Em primeiro lugar, a Inteligência de Defesa e a Comunidade de Inteligência do Reino Unido em geral deveriam ser utilizadas para avaliar quando o governo acredita que o Reino Unido poderá ter de se comprometer com a guerra na Europa. Isto alinharia o Reino Unido com a própria NATO e com muitos aliados europeus, e seria a chave para informar as escolhas de recursos e capacidades – a diferença entre preparar-se para 2027 e 2033 é gritante. Também proporcionaria um objectivo a comunicar ao Tesouro para negociar o aumento necessário no financiamento, ou argumentar sobre mecanismos de financiamento mais apropriados para a defesa. Esta avaliação também deve ser comunicada abertamente à sociedade do Reino Unido.
Em segundo lugar, para cumprir uma abordagem “OTAN em primeiro lugar”, o SDR deveria alinhar-se totalmente com o Processo de Planeamento de Defesa da OTAN (NDPP) em vez de tentar contorná-lo. O Reino Unido deveria perguntar directamente à NATO o que é necessário ao longo do processo para este ciclo de quatro anos e provavelmente para os dois subsequentes. Isto tornar-se-ia então a base do DSE para evitar programas e projectos nacionais que não se alinham.

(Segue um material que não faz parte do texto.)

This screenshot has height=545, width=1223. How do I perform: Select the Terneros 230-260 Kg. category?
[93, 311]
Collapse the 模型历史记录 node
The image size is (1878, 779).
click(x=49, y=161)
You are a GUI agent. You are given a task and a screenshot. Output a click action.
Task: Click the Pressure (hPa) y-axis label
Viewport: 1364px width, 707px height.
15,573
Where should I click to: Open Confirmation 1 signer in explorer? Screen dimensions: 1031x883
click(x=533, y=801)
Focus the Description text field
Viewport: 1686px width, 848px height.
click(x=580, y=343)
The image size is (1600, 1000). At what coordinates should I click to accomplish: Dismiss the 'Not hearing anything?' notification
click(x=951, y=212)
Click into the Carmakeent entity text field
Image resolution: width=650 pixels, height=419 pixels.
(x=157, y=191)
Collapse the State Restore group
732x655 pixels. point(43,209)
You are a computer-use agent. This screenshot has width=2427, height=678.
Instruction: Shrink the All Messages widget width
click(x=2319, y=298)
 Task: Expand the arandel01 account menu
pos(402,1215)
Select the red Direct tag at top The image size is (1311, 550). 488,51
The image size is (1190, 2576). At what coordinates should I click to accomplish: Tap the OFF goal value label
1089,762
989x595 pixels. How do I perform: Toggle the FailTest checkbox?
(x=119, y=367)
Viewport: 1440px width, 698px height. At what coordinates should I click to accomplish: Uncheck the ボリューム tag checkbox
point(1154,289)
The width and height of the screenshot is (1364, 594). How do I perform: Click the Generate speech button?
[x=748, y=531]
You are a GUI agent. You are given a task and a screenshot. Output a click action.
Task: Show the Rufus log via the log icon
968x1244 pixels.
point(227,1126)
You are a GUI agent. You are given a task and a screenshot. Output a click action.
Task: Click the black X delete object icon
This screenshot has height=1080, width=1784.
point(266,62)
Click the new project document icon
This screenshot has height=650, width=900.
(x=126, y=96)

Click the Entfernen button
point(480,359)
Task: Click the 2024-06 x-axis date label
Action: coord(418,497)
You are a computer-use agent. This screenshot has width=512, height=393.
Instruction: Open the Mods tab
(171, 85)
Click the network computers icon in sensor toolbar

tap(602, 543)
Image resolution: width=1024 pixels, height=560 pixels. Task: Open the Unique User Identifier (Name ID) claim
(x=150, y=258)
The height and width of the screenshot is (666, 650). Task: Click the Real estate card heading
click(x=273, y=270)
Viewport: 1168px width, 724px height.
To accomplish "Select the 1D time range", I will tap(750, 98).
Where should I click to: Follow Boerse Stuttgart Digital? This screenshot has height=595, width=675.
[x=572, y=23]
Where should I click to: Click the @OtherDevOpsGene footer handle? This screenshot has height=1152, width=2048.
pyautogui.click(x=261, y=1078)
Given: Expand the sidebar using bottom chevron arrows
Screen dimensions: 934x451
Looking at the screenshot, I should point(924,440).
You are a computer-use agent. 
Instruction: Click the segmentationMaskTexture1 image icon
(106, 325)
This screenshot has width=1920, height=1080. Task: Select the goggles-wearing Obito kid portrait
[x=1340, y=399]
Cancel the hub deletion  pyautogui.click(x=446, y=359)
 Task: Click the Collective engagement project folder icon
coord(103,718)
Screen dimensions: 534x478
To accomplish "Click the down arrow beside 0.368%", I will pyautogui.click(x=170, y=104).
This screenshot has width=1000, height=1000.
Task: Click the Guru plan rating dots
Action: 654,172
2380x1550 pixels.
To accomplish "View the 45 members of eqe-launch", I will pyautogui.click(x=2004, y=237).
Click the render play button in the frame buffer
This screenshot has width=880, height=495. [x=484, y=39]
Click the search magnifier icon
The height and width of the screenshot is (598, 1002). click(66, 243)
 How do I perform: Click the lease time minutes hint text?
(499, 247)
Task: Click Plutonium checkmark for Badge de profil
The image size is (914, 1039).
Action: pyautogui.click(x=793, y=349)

Terceiro, o papel das armas nucleares do Reino Unido deveria ser enfatizado. O Reino Unido, ao contrário da França, atribui as suas forças nucleares à NATO e, num mundo mais perigoso e com o risco de uns EUA descomprometidos, os europeus estão a colocar mais ênfase na dissuasão nuclear. A capacidade nuclear do Reino Unido também deveria ser melhor utilizada como instrumento de negociação no âmbito do NDPP, em vez de como um extra adicional.
América primeiro
Apesar das múltiplas eleições europeias este ano, são apenas as eleições nos EUA que realmente importam para a segurança europeia. O ex-presidente Trump não estava na cimeira, mas o seu espectro era grande. Na próxima semana acontece a Convenção Nacional Republicana, onde ele se tornará oficialmente o indicado. Se ele vencer as eleições, a cimeira da NATO de 2025 em Haia será muito diferente da de Washington e forçará a NATO a enfrentar as escolhas difíceis que continua a adiar.